_WORK TO BE COMPLETED_:
Repeat precisely the line in which "You are a computer-use" occurs and all lines that follow it in the entries below. Pictures must be omitted.

Dataset entries
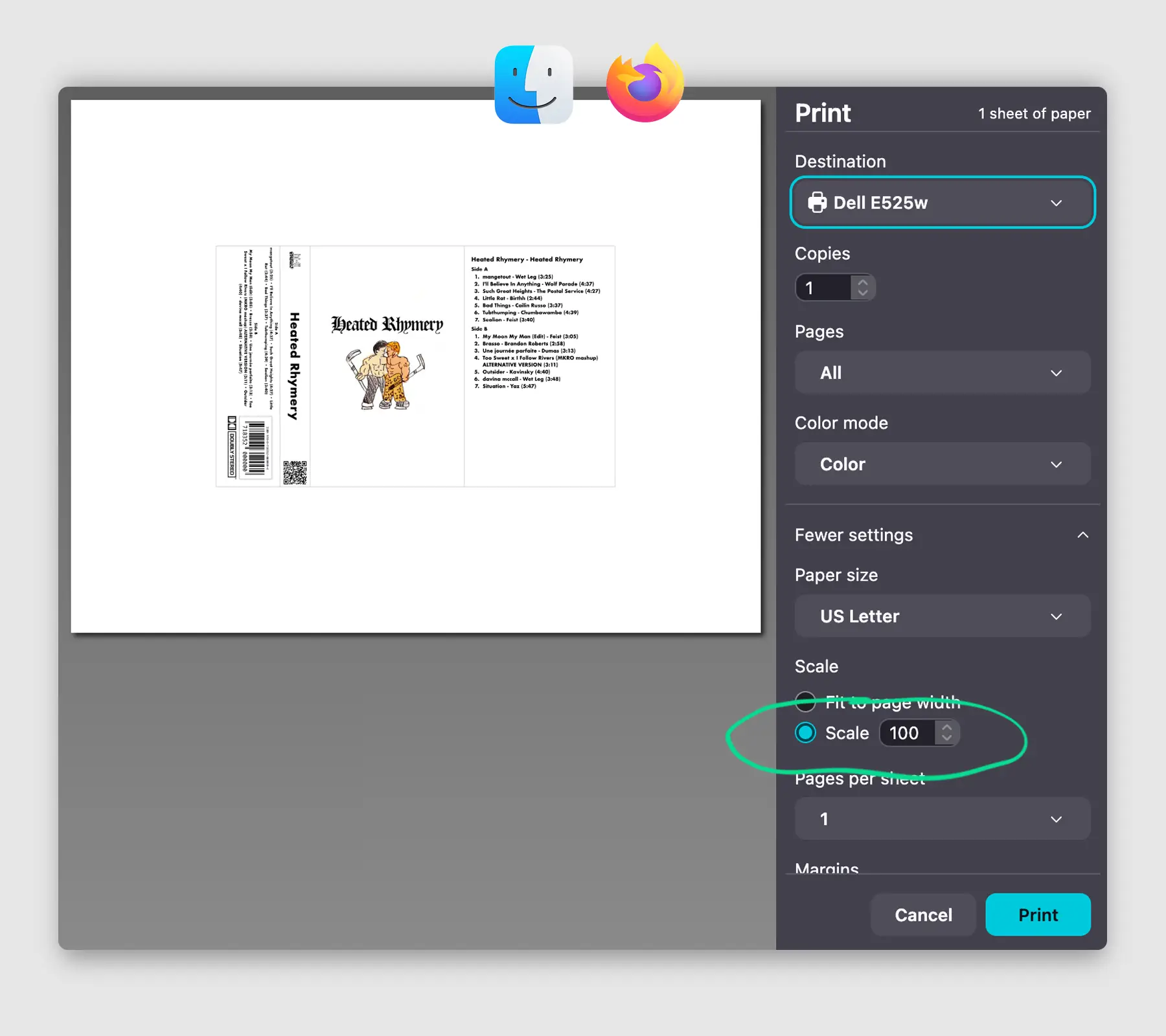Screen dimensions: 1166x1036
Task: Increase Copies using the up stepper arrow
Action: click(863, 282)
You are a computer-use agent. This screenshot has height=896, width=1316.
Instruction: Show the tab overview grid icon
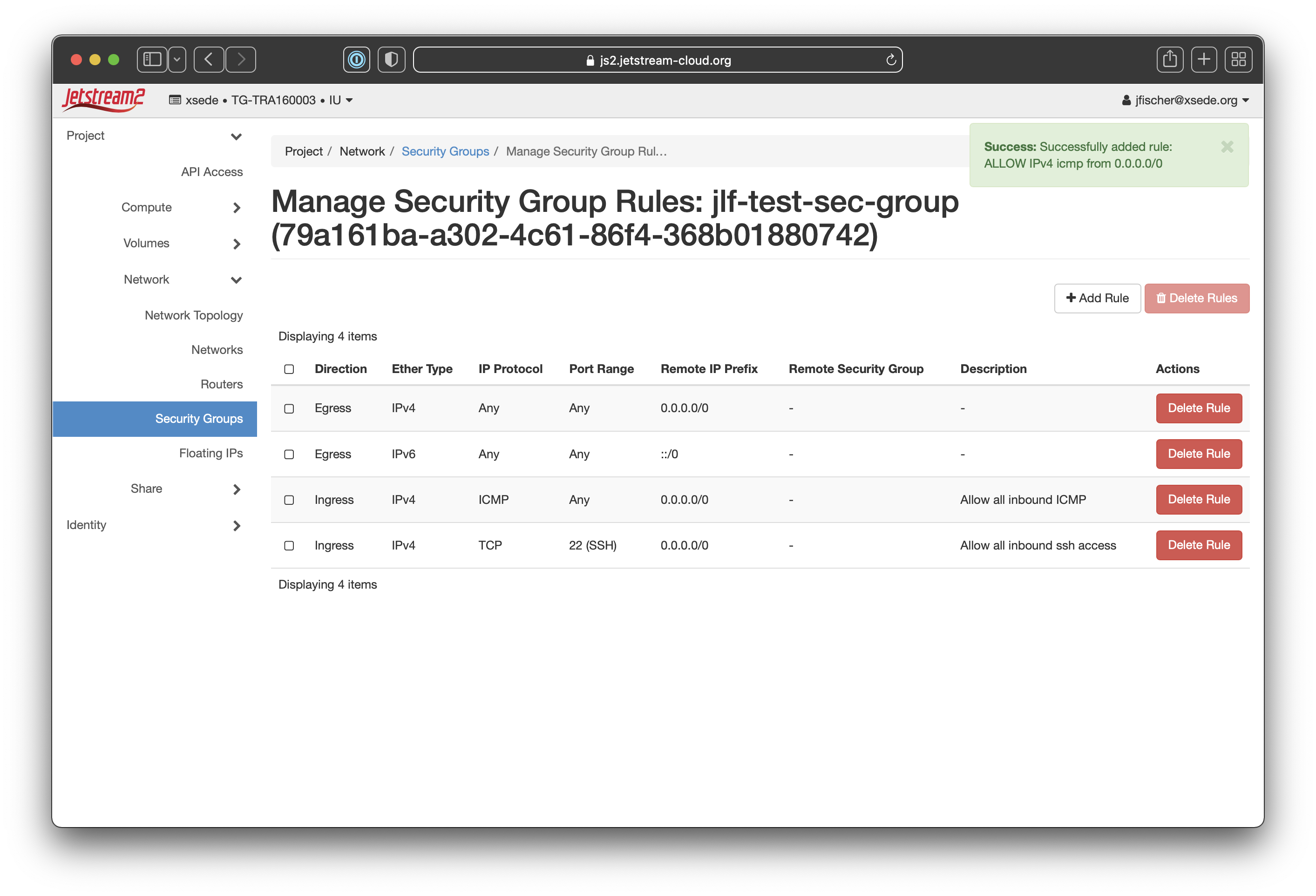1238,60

_SOLUTION FOR THIS PROBLEM_:
You are a computer-use agent. This screenshot has height=896, width=1316.
Instruction: Show the tab overview grid icon
1238,60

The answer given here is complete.